Nutrition is related to behavior in several important ways. The major neurotransmitter systems use food substances or amino acids as precursors: choline is converted into acetylcholine; tyrosine is converted into dopamine and norepinephrine; and tryptophan s converted into serotonin (Fishbein and Pease, 1988). As was mentioned above, tryptophan is a common treatment for reducing the urge for cocaine, and for reducing violent behavior.

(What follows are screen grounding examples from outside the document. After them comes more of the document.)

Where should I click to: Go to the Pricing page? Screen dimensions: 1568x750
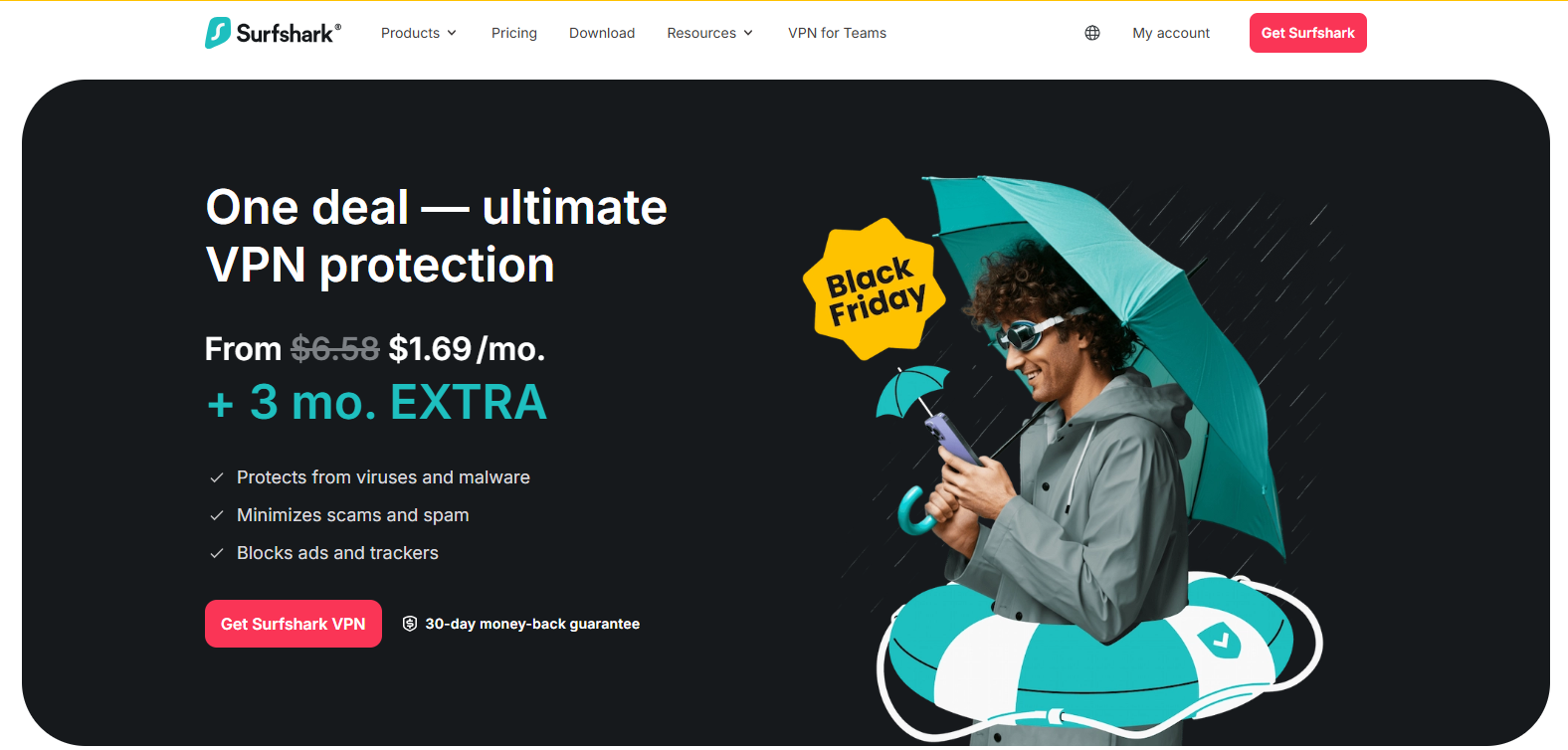pos(514,33)
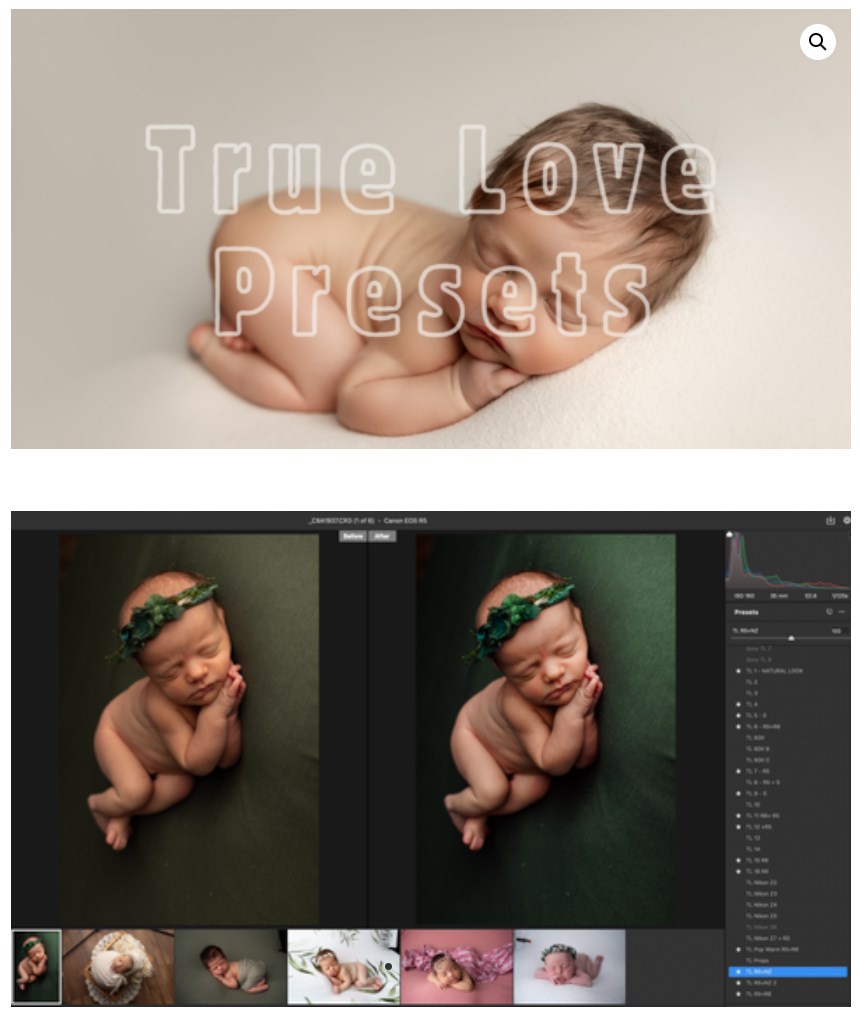The height and width of the screenshot is (1016, 860).
Task: Open settings gear in top-right corner
Action: pyautogui.click(x=847, y=520)
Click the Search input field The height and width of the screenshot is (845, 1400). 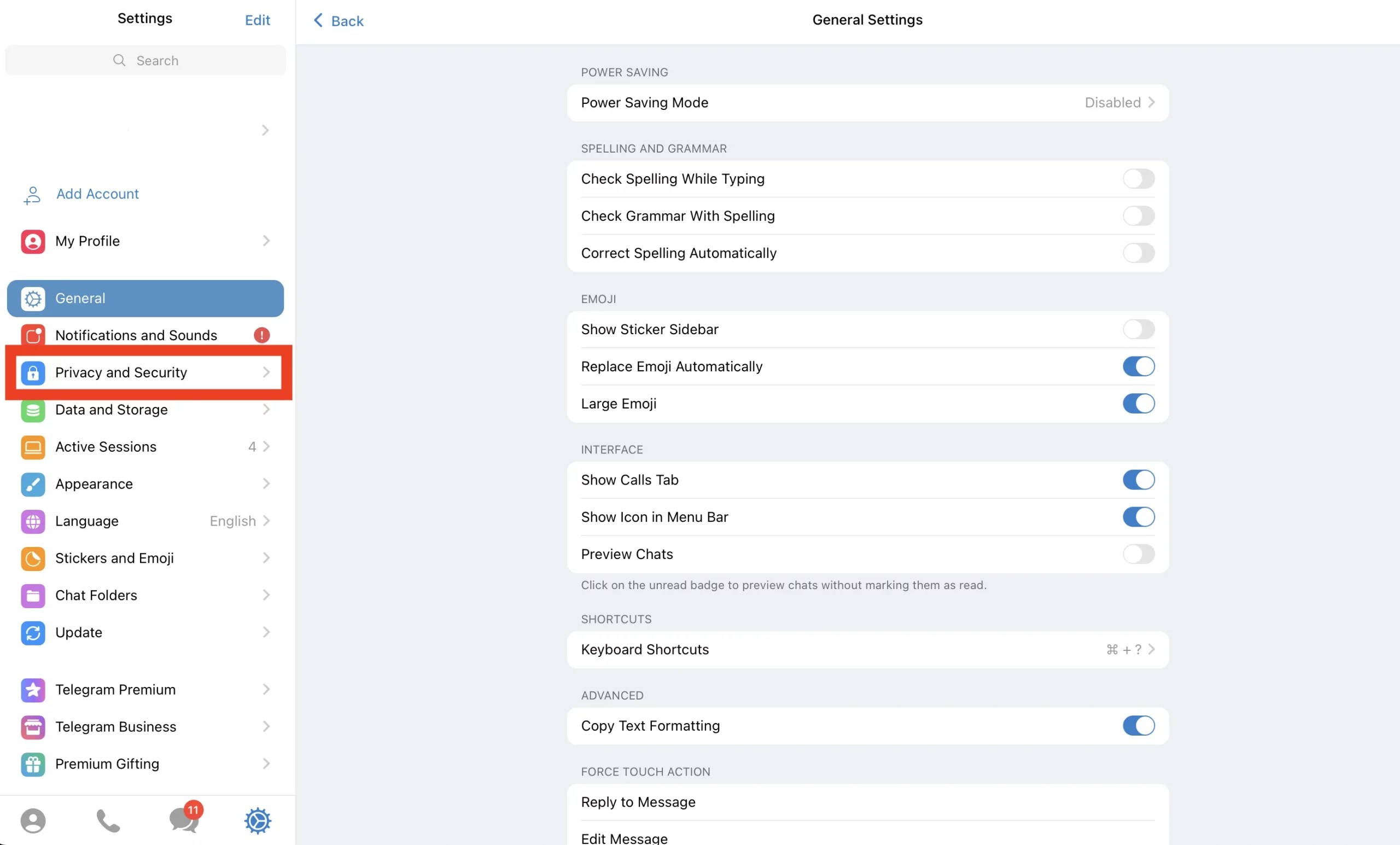145,61
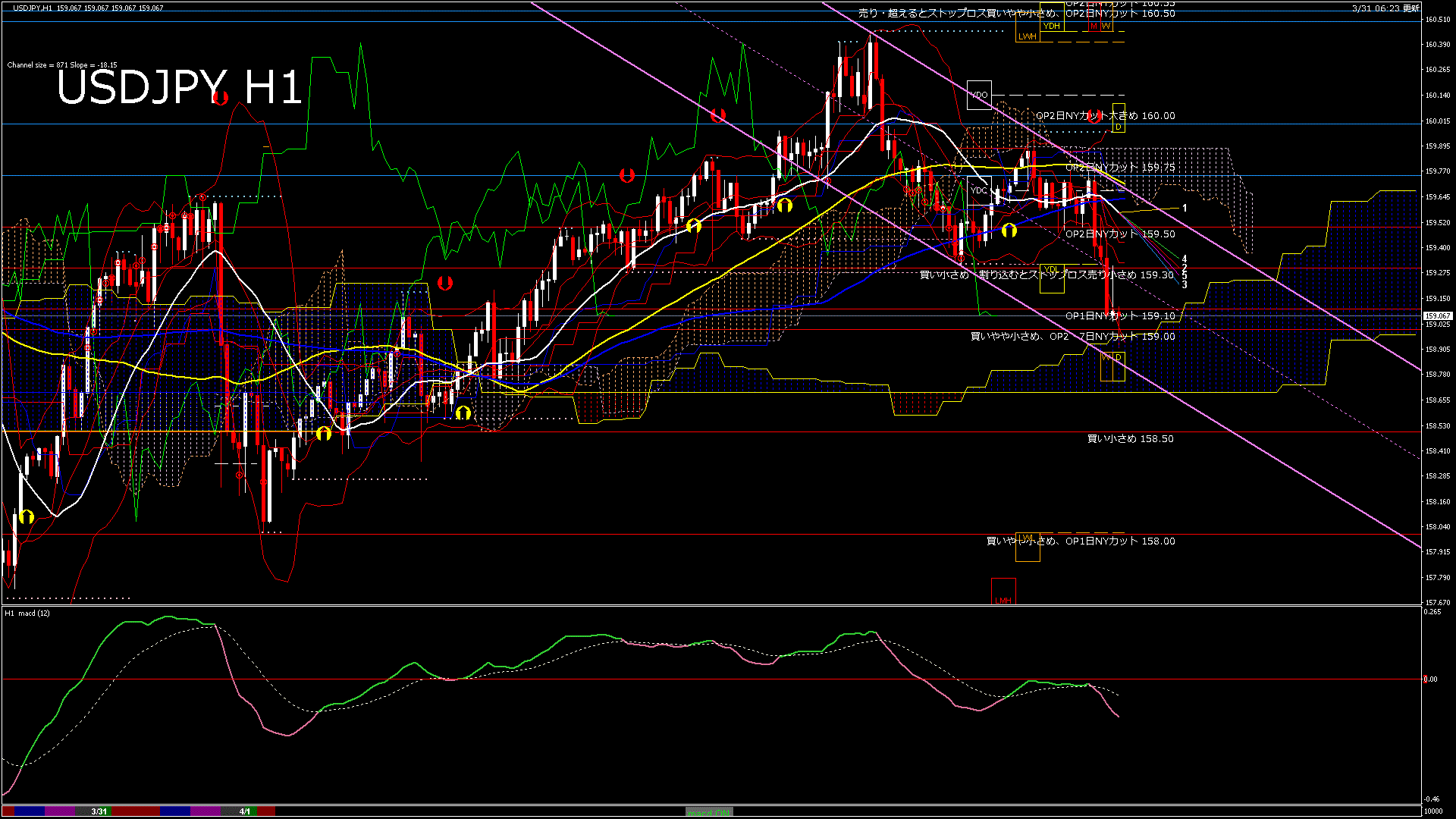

Nutritional problems come in several forms. Hypoglycemia or low blood sugar levels is a major problem associated with impulsivity, childhood behavioral problems and learning difficulties, violence, alcoholism, and the premenstrual syndrome. Low blood sugar levels can make one dizzy, irritable, confused, and even prone to violence (Fishbein and Pease, 1988).

The mineral content of the human body is a product of nutrition as well as air and water contamination. Certain levels of trace minerals (nutrient minerals) are necessary — zinc, calcium, potassium, magnesium, selenium, iron, and chromium. Toxic trace minerals which do damage to the brain are lead, cadmium, aluminum, arsenic, and mercury. A deficiency of vitamins and minerals can lead to such disorders as learning disabilities and alcoholism. For example, low levels of chromium will result in diabetes and low blood sugar levels. High levels of cadmium and lead in the body will lead to low intelligence scores, learning disabilities, and poor academic performance (Fishbein and Pease, 1988; Virkkunen, 1987; Moyer, 1987; Valzelli, 1981).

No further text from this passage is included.